# Pasturing gelding with stallion?



## torthorse (Mar 23, 2015)

I have a mature stallion, 5 years. He was bred to my mare and the gelding in question would be his son. The colt will be gelded in July and I was wondering if it would be better to keep them separate or if they could stay in the same pasture with no trouble. They don't fight now and the mare is in there with them. I have heard horror stories of stallions and geldings when mares are involved, and I have heard the other end of the spectrum also. Any advice welcome, thanks.


----------



## SueC (Feb 22, 2014)

If they are already together, play it by ear. If horses have already socialised in a particular group for a while and there is sufficient room for them not to be cornered if one chases the other, the prognosis is often good, as long as you're not trying to run two stallions in a herd (in wild horses, it's generally one stallion per herd of mares, and the rest of the males form bachelor herds).

Just observe them very carefully as the gelding grows up. Trouble usually doesn't develop in one big bang, but gradually, if it's going to develop. Keep the stallion occupied and in physical work if you can, too - this helps prevent aggression fuelled by frustration and boredom, and overly boisterous play with other horses.

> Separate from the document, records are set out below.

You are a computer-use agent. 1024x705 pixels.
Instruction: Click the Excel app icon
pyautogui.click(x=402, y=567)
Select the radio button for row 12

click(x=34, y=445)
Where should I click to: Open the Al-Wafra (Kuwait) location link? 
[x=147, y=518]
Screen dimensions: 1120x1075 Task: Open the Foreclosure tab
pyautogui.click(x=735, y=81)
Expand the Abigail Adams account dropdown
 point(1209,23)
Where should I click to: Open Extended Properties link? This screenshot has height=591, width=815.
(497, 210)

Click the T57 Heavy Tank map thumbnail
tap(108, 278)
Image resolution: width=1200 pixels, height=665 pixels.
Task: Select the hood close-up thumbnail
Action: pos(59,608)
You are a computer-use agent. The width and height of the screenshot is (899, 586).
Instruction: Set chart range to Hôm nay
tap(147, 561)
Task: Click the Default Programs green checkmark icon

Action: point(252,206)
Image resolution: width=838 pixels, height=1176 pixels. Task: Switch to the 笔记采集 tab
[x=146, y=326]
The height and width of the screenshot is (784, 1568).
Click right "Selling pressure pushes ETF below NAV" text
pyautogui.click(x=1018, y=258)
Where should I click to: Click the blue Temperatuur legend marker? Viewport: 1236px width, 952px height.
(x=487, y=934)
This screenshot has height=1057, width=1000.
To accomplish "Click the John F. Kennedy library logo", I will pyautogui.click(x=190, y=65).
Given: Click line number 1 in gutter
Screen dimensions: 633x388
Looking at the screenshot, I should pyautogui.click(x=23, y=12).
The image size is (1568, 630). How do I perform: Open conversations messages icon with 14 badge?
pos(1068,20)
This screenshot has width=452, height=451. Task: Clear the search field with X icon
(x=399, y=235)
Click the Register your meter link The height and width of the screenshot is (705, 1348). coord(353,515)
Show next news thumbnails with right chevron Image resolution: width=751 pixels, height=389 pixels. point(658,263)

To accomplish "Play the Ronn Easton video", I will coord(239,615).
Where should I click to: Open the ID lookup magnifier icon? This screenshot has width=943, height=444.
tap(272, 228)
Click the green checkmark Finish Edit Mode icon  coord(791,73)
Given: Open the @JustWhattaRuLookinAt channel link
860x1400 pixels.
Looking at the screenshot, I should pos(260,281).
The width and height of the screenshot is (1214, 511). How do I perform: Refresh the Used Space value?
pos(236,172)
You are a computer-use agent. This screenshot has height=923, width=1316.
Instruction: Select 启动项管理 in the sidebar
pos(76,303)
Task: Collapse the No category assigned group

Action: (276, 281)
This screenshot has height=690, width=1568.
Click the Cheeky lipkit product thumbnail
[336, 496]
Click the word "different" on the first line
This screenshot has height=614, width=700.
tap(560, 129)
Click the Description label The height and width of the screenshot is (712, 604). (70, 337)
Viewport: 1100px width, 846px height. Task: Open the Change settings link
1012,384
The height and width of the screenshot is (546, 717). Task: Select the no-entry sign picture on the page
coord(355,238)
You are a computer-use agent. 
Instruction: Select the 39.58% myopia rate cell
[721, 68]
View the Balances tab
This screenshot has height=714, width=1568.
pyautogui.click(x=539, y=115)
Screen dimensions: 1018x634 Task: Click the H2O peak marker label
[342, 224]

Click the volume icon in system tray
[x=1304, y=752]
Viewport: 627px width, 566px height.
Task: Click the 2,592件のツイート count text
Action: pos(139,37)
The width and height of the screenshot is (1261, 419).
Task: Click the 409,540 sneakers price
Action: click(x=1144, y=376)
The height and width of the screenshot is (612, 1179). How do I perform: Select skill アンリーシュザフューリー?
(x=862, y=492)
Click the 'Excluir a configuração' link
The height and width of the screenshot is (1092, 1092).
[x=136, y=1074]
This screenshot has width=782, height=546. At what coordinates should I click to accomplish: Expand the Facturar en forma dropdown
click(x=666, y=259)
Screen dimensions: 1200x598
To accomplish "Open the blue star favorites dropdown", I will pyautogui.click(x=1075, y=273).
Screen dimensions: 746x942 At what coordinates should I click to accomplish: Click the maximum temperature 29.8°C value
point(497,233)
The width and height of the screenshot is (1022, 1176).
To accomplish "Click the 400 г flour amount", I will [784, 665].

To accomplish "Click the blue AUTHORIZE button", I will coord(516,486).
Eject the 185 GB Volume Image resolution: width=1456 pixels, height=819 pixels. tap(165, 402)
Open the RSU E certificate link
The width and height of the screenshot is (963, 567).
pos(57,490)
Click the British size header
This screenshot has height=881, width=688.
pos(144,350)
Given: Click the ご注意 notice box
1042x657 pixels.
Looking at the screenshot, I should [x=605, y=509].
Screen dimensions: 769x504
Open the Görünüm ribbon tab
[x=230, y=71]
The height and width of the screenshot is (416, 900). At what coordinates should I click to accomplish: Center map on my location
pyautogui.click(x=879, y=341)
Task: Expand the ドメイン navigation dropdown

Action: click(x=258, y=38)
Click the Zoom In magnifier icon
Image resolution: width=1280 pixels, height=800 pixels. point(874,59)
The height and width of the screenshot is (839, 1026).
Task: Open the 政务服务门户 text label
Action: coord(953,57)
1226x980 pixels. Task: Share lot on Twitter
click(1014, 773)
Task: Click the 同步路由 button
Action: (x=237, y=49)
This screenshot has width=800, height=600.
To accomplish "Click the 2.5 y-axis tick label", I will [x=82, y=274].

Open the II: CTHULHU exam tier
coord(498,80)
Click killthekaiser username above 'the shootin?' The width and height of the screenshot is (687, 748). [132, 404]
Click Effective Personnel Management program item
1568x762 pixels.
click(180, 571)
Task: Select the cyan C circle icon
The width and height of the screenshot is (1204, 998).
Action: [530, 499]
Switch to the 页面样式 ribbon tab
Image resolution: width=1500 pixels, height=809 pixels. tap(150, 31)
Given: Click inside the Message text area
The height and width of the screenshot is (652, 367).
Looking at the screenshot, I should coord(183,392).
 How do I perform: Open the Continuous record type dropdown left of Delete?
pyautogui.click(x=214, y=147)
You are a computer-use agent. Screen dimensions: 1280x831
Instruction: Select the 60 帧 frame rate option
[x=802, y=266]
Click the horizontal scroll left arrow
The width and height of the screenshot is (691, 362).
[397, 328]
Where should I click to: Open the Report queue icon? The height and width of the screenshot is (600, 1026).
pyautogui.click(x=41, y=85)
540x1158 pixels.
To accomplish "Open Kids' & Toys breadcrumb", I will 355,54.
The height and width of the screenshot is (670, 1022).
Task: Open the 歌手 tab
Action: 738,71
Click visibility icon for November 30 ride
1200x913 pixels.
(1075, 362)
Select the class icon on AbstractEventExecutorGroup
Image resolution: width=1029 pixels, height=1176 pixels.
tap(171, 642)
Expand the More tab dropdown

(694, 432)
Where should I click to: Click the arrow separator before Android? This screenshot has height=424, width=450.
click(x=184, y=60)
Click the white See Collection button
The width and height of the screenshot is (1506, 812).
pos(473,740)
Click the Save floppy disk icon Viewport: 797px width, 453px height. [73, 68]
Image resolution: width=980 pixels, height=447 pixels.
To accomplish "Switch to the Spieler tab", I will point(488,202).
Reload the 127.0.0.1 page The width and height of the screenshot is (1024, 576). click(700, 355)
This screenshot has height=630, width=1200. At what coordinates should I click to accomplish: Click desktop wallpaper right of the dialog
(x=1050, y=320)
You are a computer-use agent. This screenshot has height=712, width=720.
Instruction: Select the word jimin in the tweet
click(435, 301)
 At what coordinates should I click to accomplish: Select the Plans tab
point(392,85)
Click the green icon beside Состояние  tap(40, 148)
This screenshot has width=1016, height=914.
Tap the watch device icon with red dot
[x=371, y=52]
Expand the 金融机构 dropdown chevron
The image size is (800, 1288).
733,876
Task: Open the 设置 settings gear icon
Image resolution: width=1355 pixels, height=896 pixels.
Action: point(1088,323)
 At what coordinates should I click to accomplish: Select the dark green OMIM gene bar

Generally problems with stallions develop because they are under-socialised from the start, and never learn how to behave cooperatively in a group. Your stallion sounds like he already knows how to get along with his little group.

One of my areas of interest is rehabilitating stallions who have been kept in social isolation and don't have social skills. It involves gelding the stallion unless you want to breed from it. My riding horse is a late-gelded stallion (at age 11) who some people who knew him as a stallion were betting would never run peacably with other horses. It was a gradual process, but he was running with other horses without major incidents within 18 months and is now perfectly congenial (although also herd leader) in a mixed group of four horses and three donkeys. The group also includes another late-gelded stallion (at age 17).


----------



## Cherie (Dec 16, 2010)

No way to predict. Some stallions develop a great animus toward gelding and will literally 'chew up' any gelding they are put in with. Other only pick on one gelding out of a group. They are all worse if mares are around to keep them stirred up.

I have a little palomino stallion here now running in with 5 mares -- three of mine and two belonging to his owner. [He is a son of Dunit With A Twist out of a Doc's Sug mare.] You cannot run him with geldings at all and have to have an electric fence to even have them across a fence from any geldings. This is a little strange in that he was run with geldings as a 2 and a 3 year old after breeding mares both years. He was fine. He is 'broke to death' and has been shown a lot on Ranch Horse and Foundation shows and is perfect under saddle. You just cannot run him near geldings in a pasture. 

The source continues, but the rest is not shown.